As the Russian tanks drove deeper into Ukraine two months ago, the unexpected defence and rallying of the Ukrainian people drew the attention of audiences around the world, many rooting against the invasion even as some parroted Russian propaganda. President Volodymyr Zelenskyy emerged as a valiant voice of resistance, evading capture and assassination and rallying his people to the defence of their homeland. Social media accounts everywhere adopted the blue and yellow of the Ukrainian flag and the phrase Sláva Ukrayíni! (“Glory to Ukraine”), forbidden under the Soviet Union, became commonplace.

People march through the streets from Times Square to the Ukrainian Consulate with flags chanting slogans against the war in Ukraine, on April 9, 2022 in New York City. Photo: AAP via John Lamparski/SIPA USA.

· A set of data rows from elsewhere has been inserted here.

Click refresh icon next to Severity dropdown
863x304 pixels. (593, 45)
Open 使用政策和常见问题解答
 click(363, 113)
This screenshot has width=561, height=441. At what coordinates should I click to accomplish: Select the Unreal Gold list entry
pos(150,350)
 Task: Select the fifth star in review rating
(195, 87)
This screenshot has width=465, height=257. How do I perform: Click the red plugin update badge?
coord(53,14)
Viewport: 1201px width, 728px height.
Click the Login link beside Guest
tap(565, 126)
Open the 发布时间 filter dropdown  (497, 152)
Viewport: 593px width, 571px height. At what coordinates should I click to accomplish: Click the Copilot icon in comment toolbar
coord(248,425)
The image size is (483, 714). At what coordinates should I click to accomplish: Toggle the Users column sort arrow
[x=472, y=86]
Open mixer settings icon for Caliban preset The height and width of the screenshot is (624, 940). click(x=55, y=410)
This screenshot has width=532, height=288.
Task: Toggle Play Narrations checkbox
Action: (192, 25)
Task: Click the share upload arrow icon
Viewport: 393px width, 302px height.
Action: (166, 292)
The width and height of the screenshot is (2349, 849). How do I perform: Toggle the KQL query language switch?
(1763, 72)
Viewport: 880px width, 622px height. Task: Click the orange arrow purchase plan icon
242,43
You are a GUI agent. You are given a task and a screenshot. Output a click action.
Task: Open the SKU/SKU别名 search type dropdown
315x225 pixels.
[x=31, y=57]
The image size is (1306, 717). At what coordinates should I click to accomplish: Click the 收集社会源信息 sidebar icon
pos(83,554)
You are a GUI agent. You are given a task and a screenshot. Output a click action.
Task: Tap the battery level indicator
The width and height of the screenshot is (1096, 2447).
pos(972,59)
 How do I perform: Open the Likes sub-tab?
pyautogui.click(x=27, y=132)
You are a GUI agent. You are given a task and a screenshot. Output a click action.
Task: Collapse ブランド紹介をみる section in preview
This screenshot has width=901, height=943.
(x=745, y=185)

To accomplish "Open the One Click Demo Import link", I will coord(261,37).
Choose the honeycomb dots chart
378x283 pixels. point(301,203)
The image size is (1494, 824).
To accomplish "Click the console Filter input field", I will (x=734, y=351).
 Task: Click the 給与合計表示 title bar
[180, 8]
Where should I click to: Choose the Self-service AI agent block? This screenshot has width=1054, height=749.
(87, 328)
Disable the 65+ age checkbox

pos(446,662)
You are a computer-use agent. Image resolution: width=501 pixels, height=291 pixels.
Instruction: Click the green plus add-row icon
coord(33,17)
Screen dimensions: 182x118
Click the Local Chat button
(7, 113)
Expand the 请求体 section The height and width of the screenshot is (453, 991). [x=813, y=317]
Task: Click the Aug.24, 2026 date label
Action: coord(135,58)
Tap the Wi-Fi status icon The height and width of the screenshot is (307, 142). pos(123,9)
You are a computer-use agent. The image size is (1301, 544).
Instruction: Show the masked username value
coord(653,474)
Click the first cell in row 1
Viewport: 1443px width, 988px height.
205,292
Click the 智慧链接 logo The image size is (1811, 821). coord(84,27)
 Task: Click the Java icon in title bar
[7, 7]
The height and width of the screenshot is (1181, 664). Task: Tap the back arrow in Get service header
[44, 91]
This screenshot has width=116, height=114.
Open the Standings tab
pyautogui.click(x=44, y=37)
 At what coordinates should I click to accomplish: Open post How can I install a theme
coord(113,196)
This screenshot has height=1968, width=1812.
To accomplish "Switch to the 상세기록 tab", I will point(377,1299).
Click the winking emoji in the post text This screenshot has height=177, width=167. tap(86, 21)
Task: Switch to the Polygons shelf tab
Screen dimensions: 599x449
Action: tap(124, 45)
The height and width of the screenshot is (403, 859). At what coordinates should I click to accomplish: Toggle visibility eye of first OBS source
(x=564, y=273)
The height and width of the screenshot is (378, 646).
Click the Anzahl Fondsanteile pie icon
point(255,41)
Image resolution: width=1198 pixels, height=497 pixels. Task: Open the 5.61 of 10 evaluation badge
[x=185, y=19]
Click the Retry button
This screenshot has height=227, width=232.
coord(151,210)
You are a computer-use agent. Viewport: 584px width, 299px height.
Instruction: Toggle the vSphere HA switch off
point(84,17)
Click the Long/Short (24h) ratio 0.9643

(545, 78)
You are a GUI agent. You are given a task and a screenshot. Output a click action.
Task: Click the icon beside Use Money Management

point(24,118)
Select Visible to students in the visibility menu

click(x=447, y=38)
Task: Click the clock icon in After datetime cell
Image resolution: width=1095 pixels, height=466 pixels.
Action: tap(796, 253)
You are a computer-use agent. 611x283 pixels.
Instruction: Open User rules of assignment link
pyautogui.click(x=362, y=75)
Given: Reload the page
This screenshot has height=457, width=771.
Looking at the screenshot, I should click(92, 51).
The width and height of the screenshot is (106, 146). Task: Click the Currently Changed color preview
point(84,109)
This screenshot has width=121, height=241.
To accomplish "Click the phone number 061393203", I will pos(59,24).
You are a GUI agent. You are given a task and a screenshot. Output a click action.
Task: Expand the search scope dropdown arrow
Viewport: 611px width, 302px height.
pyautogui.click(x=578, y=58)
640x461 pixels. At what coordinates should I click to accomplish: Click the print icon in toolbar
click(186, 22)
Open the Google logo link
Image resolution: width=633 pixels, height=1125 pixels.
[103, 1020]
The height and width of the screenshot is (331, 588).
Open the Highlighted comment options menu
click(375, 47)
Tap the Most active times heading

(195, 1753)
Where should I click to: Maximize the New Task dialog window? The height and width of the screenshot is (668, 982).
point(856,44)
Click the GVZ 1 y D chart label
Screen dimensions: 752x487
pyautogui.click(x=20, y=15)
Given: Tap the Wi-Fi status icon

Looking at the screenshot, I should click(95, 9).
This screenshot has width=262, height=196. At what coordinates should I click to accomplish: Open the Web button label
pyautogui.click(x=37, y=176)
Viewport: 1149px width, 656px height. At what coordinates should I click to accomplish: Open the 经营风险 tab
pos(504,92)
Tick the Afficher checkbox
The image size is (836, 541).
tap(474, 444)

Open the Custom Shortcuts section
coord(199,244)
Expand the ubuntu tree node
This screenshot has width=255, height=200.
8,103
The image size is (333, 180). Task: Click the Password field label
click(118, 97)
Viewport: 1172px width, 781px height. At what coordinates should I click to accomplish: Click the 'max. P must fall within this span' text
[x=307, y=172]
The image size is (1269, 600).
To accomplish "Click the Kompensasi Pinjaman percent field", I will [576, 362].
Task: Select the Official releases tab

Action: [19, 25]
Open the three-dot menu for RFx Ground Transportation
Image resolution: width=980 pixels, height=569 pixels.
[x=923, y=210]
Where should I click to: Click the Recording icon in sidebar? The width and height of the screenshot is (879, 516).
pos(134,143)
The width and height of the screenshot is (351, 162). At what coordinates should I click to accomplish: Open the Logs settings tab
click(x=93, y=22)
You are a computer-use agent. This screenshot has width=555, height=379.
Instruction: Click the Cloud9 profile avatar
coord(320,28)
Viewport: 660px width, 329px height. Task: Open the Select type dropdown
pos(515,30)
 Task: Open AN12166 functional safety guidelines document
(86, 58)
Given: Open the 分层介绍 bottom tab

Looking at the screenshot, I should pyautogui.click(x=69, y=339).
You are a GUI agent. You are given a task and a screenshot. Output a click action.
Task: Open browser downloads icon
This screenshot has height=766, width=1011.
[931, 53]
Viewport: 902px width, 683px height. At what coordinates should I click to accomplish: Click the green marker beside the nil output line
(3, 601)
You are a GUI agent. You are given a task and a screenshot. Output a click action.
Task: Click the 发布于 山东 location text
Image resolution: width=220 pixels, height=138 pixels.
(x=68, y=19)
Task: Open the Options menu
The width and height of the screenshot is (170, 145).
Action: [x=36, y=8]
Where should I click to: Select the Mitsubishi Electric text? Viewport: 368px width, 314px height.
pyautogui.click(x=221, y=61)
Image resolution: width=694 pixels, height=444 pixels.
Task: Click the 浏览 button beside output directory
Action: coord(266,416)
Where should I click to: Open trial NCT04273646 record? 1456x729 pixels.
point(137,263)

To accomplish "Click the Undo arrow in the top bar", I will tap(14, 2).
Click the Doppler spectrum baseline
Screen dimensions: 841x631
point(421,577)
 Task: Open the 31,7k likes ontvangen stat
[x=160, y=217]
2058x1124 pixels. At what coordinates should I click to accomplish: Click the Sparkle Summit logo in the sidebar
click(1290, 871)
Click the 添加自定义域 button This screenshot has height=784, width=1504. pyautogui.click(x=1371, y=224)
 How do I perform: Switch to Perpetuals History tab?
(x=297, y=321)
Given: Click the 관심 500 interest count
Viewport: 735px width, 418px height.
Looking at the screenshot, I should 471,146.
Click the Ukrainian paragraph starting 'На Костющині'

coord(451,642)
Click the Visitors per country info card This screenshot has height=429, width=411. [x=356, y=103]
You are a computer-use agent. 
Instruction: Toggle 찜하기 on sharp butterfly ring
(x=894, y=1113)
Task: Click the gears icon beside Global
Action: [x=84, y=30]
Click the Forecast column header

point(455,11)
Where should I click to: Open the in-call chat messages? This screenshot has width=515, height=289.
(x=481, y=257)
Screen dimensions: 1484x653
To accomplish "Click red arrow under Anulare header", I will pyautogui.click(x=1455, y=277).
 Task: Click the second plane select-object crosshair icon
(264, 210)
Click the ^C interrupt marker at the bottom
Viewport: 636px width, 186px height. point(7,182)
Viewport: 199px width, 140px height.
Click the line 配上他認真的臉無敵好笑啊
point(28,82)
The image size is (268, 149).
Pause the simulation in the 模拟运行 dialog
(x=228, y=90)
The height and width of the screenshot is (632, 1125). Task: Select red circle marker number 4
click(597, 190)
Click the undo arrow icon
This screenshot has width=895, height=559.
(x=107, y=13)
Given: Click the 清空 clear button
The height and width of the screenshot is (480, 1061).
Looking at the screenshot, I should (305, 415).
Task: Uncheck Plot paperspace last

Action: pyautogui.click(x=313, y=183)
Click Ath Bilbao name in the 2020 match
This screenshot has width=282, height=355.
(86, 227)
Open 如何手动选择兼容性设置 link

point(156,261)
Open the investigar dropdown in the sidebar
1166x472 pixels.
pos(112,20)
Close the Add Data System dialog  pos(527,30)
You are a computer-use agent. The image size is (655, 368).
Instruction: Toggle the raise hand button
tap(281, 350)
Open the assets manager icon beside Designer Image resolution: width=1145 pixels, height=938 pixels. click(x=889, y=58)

Greek kleos, “glory, fame” is related to the verb kluo, “to hear”. It is cognate with Proto-Slavic *slava, the root for Ukrainian “glory” (Sláva ). It marks a story that is told and retold over time. In those first few weeks of the invasion, the Ukrainians, in a sense, became our heroes, stoutly standing up to a familiar ‘enemy’ all while standing in for nations who will not risk direct conflict with Putin’s Russia. Our cheering for Ukrainian defence and their glory recalls the everlasting fame–kleos–of Homeric heroes just as our inability to act or respond to reports of Russian war crimes and genocide echoes our reluctance to see the horrible crimes of Homeric heroes.

What is glory beyond the telling of a tale and who gets to claim it? Most readers of Homer’s Iliad remember Achilles’ report of his two choices–to live a long life unknown, or to die young and live on in immortal fame. But the epic’s tale is more complicated. Agamemnon complains more than once that he will return home with a bad reputation (negative kleos) if he fails to take Troy and Hektor repeatedly imagines his future fame preserving his name, even if his city should fall.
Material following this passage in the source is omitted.